Glue-ins are a pain on steep routes bolted from the bottom and even I resort to bolt-ins for this. Also the culture of more new routes on ones tick list and the ethical standpoint of some climbers of only opening routes from the bottom means glue-ins arenīt so attractive either.

There are regrettably a lot of crap bolts out there on the market and I have just this morning wasted 2 hours of my life testing and rejecting a new delivery of apparently satisfactory bolt-ins which donīt in anyway conform to any known standard. 9.6kN really isnīt good enough when a comparable European quality bolt will get 38kN and the requirements for EN959 are 15kN and 25kN.

Kemics - on 20 Oct 2011
In reply to UKC News:


yups. You dont even have to fork out top dollar for the titanium (tonsai perhaps being the exception) in less hostile environments I think stainless/marine grade stainless with the Hilti RE 500 Glue is still a magnificent improvement on expansions.
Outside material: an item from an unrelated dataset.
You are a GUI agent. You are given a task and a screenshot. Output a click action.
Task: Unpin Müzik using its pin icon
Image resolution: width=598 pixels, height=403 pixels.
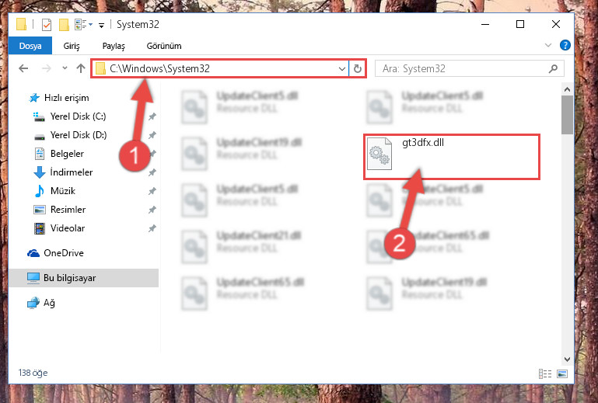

They made a documentary called the Titanium Project about the science/safety behind bolting. Makes for some interesting watching. Blew my mind, perfectly placed expansions failing under body weight in 3 months due to corrosion :/


I know glue - in's are a pain on steep ground but it's definitely doable, just more of a hassle. I helped a guy bolting a roof climb with glue-ins, it worked it just wasted a bit extra glue :)
lithos on 20 Oct 2011
In reply to Kemics:


can't find the film but here's their web page - scary ThaiTanium Project

http://thaitaniumproject.com/?page_id=2
Tomar - on 20 Oct 2011
In reply to UKC News: Last september I was climbing by the caves of Totem sector, at Telendos island in Kalymnos, I am no expert but the state of some bolts seemed poor to say the least (rusty nuts and bolts). It looked as if the rock seeps a lot during the winter and rottens the bolts. I never assume that a route is safe just because it has bolts and always visually check the state of the fixed gear before committing to it.
Kemics - on 20 Oct 2011
In reply to UKC News:

The crazy thing as well to think about, usually the hanger can be nice and shiny but internally the bolt can be completely rotten. So if the hanger and external part of the bolt have corroded, potentially the internal could be extremely compromised.
duzinga - on 21 Oct 2011
In reply to UKC News: It would be good to know why these bolts were recalled, and what type of stainless steel was used for the hangers and bolts. Does anybody have any info on this?
jimtitt - on 21 Oct 2011
In reply to duzinga:

Pretty obvious why the bolts are being recalled, they corrode and break.
The guys at Rocklands know what stainless they used for the hangers since they made them (usually they use 1.4401), as it says in the article the hangers are not a problem.
You need a material analysis to know what the bolt material is and what help is that? In Rocklands position I wouldnīt pay for the lab costs either since it is clearly not what it was claimed to be so the results are purely academic.
duzinga - on 21 Oct 2011
In reply to jimtitt: So a dodgy supplier of raw materials that would have caused problems even if the bolts were glue-ins.
Jamie B - on 21 Oct 2011
In reply to UKC News:

Have any of the people who are complaining about bolting standards contributed to the local bolt funds?
jimtitt - on 21 Oct 2011
In reply to duzinga:

Naturally, which is why the manufacturers are generally careful to only use European sourced material and test the product as well especially with a new batch of material. The guys at Rocklands (who I know) have considerable experience and know the problems with imported stainless steel as well as I do but with bought-in products the country of origin is generally not declared and then some testing is in order, even if they are stamped as made in the EU there is no guarantee this is actually so.
duzinga - on 21 Oct 2011
In reply to jimtitt: Thanks for clearing that up Jim.
Kemics - on 21 Oct 2011
In reply to Jamie Bankhead:
> (In reply to UKC News)
>
> Have any of the people who are complaining about bolting standards contributed to the local bolt funds?

Yes. That's why i've only used Fixe bolts because every individual bolt is tested to half strength before it leaves the factory (I think) and they have incredibly high levels of QC. Plus with the Hilti RE 500 resin it also acts as a protective layer around the bolt as well which helps further to prevent corrosion. (unlike some of the earlier trails with different resins which were still water-permeable)....i'm a bit of a gear nerd so find it quite interesting
jimtitt - on 21 Oct 2011
In reply to Kemics:
> (In reply to Jamie Bankhead)
> [...]
>
> Yes. That's why i've only used Fixe bolts because every individual bolt is tested to half strength before it leaves the factory (I think) and they have incredibly high levels of QC.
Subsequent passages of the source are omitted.